Kontrazeption bei Jugendlichen und in besonderen Fällen

Fortpflanzungszentrum

Sprecher:
Prof. Dr. med. Matthias W. Beckmann

Die Frage nach der geeigneten Verhütungsmethode bei Jugendlichen ist im Alltag der kinder-und jugendgynäkologischen Sprechstunde ein wichtiges Thema.

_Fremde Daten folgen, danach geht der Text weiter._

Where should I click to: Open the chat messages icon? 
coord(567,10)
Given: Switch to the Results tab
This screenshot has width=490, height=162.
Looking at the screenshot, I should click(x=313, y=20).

Die Aufgabe besteht hierbei nicht immer nur in der Verschreibung von einem oralen Kontrazeptivum (Pille) nach vorheriger Aufklärung, sondern auch in der Auswahl einer geeigneten Verhütungsmethode bei bestehenden Vorerkrankungen oder besonderen Fragestellungen.
Bestimmte Begleiterkrankungen wie z.B. Epilepsie, Migräne, Gerinnungsstörungen oder auch hormonelle Regulationsstörungen, machen eine individuelle Beratung und Entscheidung notwendig. Neben dem Einsatz als Verhütungsmittel bieten viele Kontrazeptiva auch einen therapeutischen Nutzen. So kann die Einnahme einer Pille bei Beschwerden zur Regelblutung (Dysmenorrhoe), bei zyklusabhängiger Migräne, unreiner Haut (sog. Akne) oder bei einem Überschuss an männlichen Geschlechtshormonen (Hyperandrogenämie) als Therapie empfohlen werden.